AVAILABLE DATA:
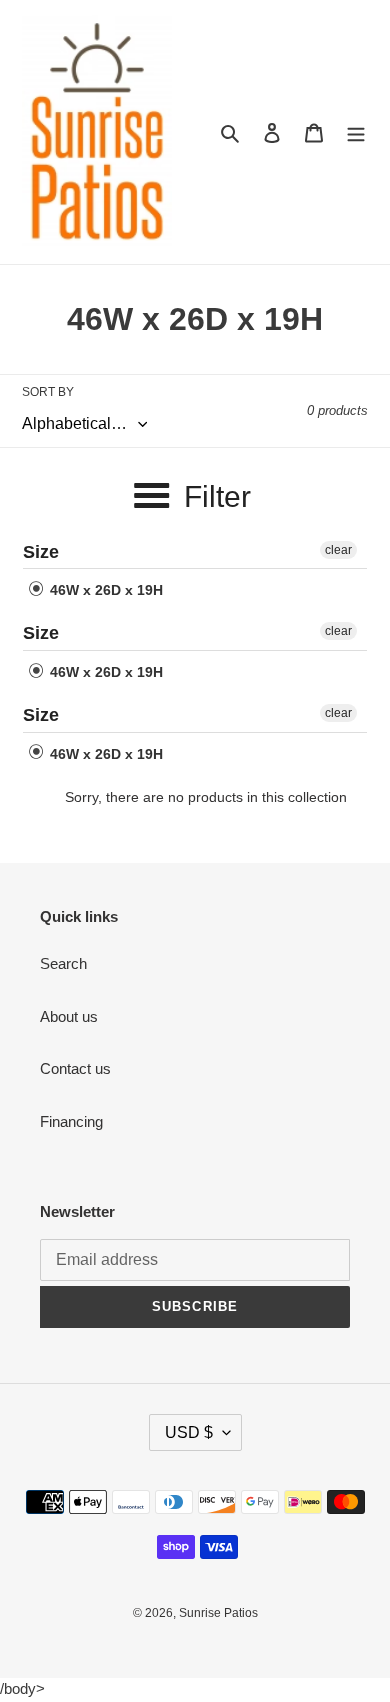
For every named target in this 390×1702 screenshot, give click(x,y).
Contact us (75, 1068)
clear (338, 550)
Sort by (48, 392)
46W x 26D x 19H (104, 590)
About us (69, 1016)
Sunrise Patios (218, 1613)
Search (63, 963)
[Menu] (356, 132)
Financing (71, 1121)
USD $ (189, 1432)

==

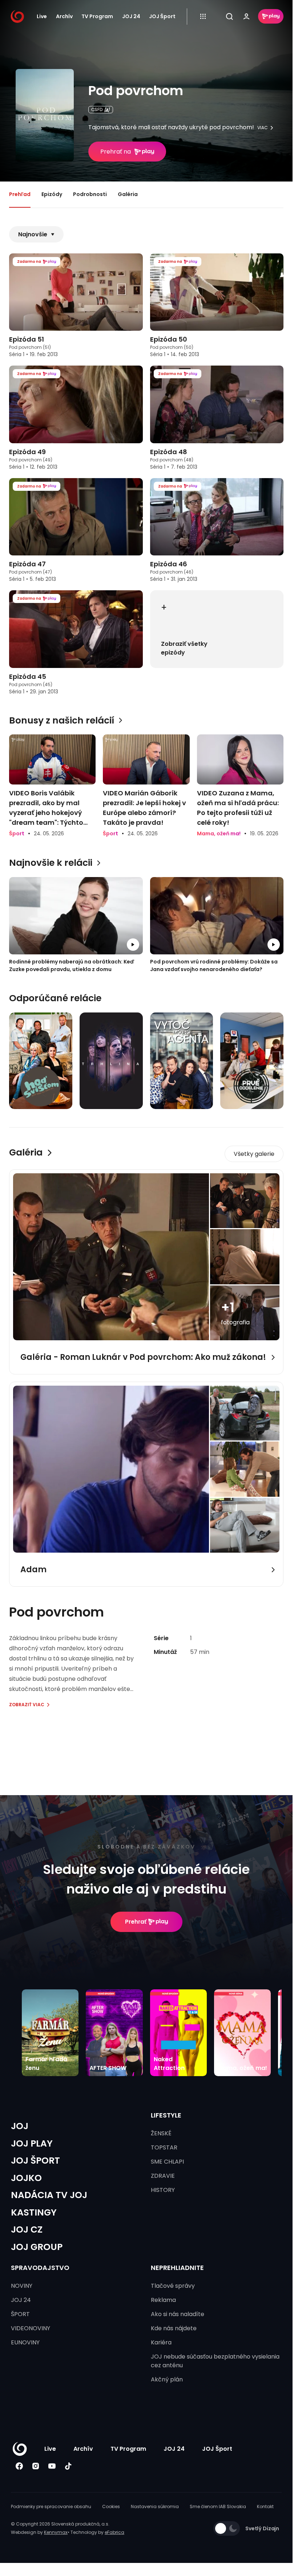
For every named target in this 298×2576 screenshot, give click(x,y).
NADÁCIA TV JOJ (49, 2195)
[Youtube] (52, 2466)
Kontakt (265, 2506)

YOUR TASK: Check every line above for the string "give" and copy those that have it.

RESULT BELOW:
For every named target in this 390×1702 screenshot, give click(x,y).
For every named target in this 298×2576 screenshot, give click(x,y).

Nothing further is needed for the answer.